Audiences have come to expect a comfortable assortment of classics and Broadway favorites. But because this is a program designed to push and challenge its artists, sometimes something really unusual, even a bit controversial, manages to sneak in.
This year, in addition to the cozy-cute Gershwin musical Nice Work If You Can Get It, the musty bedroom-farce Boeing Boeing, the rowdy heavy metal musical Rock of Ages and the Sondheim classic Merrily We Roll Along, Summer Rep is offering one of its edgiest shows ever, though you wouldn't know it from the way Douglas Carter Beane's Little Dog Laughed has been marketed. Hardly the light-hearted romp the festival's advertising suggests, this bold 2006 Hollywood satire brings a bit of welcome bite to a season mostly crammed with frothy crowd-pleasers.
The Little Dog Laughed is narrated by Diane, a hyper-driven Hollywood agent (Alexa Erbach, disappointingly off-key in a performance that is far too over-the-top). Her client is a closeted second-tier movie star, Mitchell (Justin Genna, the best thing about the show), who yearns to balance his professional ambitions with his need to find real human connection.
Early on, Mitchell drunkenly summons a scheming hustler, Alex (David Miller, a bit weak in a tough role, though impressively committed to it), whose primary clientele is wealthy men—though he assumes he's straight because he sometimes sleeps with his best friend Ellen (Makenzie Morgan Gomez, the next best thing about the production). All of this creates a problem for Diane, who might be able to turn Mitchell into a star—if she can only keep him in the closet.

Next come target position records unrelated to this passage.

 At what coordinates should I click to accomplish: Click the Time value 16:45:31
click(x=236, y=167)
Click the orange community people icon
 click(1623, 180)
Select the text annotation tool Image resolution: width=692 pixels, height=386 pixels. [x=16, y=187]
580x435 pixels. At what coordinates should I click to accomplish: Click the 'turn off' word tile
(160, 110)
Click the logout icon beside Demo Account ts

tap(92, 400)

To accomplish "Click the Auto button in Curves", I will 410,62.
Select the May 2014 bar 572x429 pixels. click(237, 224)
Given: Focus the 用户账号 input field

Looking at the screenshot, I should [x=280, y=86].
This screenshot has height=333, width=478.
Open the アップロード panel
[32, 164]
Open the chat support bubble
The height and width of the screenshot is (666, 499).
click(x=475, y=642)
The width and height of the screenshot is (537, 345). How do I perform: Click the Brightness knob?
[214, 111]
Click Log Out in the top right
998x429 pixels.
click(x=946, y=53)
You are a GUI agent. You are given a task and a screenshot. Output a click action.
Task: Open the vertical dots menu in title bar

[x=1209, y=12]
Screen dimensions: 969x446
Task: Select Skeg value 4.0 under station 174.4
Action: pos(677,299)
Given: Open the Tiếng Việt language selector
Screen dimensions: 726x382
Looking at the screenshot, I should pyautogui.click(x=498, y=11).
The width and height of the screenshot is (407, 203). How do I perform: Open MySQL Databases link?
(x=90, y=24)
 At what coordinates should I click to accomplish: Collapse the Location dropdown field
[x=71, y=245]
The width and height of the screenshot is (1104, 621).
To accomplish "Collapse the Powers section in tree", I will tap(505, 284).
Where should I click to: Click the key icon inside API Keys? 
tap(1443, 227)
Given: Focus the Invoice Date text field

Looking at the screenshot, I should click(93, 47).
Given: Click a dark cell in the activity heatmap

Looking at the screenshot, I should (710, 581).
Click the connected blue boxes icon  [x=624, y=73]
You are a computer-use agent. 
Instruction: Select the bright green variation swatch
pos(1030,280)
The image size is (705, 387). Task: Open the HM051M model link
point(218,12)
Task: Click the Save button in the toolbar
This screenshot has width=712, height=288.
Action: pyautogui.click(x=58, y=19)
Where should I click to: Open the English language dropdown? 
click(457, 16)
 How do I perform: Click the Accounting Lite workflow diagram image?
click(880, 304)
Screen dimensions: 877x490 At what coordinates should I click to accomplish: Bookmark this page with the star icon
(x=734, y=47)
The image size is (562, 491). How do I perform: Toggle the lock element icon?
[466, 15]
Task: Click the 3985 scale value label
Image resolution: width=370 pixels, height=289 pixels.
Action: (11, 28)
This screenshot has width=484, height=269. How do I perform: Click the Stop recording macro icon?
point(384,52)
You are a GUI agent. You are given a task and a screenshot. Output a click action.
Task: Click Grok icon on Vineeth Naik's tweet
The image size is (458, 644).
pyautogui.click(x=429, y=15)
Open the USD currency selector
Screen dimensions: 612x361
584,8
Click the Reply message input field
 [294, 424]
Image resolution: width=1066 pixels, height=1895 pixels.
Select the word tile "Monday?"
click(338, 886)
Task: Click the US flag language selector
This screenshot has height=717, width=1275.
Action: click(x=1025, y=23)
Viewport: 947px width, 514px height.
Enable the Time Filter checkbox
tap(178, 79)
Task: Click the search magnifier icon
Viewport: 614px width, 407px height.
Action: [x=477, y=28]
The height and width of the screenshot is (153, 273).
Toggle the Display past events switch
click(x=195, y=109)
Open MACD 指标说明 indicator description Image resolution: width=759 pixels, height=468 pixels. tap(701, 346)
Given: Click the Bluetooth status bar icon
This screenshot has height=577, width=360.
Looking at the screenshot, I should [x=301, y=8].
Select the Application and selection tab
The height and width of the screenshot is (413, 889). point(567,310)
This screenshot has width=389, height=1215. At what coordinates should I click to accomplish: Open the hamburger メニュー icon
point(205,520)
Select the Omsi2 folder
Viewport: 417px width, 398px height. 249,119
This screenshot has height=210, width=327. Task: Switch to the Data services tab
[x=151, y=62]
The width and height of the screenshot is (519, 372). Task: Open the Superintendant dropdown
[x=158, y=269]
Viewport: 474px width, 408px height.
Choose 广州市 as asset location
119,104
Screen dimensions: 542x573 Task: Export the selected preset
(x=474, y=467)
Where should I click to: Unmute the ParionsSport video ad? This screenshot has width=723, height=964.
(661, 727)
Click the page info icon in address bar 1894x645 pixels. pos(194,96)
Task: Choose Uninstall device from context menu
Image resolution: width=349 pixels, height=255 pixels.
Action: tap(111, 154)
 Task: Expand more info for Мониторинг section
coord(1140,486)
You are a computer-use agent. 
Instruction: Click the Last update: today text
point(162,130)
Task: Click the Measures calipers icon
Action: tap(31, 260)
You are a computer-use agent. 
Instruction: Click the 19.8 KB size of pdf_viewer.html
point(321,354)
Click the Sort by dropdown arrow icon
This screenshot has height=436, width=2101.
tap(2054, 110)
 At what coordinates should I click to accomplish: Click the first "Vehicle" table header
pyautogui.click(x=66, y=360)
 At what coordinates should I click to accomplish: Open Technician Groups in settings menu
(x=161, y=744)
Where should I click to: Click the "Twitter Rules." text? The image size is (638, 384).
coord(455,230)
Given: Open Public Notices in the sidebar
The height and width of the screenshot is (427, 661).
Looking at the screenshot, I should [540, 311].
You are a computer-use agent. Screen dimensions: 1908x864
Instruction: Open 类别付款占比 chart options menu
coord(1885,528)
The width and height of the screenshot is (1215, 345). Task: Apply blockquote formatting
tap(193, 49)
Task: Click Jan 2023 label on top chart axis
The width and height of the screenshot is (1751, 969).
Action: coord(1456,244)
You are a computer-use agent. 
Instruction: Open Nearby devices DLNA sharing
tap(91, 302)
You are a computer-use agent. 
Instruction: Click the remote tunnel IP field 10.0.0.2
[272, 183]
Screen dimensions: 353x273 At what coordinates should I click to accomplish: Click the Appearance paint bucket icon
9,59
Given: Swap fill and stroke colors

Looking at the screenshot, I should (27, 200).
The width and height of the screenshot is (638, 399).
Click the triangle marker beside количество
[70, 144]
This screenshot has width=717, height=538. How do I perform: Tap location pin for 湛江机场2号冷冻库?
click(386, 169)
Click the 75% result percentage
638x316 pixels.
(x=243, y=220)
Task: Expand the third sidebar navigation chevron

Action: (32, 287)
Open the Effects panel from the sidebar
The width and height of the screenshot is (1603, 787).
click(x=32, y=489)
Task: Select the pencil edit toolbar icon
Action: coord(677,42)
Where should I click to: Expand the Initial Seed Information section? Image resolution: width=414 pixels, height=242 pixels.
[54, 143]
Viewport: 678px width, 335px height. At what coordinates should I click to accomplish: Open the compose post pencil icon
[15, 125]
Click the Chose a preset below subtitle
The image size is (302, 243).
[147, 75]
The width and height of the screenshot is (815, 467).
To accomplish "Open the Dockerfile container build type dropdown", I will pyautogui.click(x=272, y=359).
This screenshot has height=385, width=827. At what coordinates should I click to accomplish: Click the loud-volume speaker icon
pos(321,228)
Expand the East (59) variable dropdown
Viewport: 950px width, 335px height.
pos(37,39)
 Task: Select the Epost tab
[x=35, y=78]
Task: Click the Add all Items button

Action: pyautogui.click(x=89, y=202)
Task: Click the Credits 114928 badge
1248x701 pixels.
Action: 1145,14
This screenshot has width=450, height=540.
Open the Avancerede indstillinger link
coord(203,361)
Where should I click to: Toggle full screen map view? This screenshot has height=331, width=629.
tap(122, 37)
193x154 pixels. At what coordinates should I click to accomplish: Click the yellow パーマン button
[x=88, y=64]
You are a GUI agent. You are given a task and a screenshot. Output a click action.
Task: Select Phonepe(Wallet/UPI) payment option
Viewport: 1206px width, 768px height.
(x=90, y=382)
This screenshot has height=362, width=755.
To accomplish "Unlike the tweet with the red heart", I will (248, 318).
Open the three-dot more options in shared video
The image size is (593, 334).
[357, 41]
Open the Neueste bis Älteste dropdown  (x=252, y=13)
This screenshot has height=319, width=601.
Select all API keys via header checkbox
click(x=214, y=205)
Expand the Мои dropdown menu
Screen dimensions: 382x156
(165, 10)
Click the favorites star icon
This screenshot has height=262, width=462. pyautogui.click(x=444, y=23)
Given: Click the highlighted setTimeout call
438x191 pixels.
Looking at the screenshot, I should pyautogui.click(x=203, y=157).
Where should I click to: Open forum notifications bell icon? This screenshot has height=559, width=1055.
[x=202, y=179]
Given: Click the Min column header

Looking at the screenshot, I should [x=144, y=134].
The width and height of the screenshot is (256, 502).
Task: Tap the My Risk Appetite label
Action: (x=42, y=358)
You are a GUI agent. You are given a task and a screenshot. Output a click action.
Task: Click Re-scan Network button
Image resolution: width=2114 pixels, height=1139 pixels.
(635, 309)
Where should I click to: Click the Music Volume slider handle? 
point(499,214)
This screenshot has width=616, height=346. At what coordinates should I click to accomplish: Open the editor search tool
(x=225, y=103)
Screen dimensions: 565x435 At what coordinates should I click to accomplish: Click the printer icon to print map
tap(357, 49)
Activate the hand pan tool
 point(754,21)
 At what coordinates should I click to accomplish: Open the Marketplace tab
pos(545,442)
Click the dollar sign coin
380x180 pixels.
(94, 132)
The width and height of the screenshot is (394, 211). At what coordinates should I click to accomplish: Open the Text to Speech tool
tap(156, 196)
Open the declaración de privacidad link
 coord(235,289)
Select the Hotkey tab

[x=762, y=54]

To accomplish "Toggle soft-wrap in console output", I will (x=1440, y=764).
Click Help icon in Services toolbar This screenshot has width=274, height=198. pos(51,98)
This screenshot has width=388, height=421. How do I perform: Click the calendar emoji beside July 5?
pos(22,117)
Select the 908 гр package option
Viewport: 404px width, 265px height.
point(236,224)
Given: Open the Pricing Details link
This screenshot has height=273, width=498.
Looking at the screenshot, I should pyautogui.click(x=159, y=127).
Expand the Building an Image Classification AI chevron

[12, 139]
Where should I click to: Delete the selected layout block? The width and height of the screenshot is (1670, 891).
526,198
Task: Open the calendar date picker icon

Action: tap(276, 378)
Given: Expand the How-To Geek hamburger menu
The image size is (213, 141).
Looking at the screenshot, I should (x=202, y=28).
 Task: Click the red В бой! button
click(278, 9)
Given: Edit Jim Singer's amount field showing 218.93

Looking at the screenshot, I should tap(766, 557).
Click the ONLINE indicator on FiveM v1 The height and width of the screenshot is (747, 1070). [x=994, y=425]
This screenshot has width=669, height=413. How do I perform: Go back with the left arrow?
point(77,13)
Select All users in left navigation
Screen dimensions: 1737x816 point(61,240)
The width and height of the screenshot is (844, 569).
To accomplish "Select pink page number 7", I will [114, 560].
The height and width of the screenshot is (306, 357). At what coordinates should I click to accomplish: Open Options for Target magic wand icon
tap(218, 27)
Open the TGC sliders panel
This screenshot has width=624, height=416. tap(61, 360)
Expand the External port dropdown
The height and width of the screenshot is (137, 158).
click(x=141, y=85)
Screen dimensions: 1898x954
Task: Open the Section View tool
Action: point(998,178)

The script is clever, packed with sharp observations and inventive dialogue. The direction by Travis Kendrick is focused and well paced, but too heavy-handed to let the humor breathe. The cast is certainly to be congratulated for its professionalism in handling the script's sexual content, suggested nudity and intimately close proximity to the audience. But this kind of writing requires a better balance of darkness and comedy. Perhaps, with a stronger cast and direction, the frank and confrontational outrageousness of Beane's socially biting storytelling might have been as funny as it is brutal, bleak and unforgiving.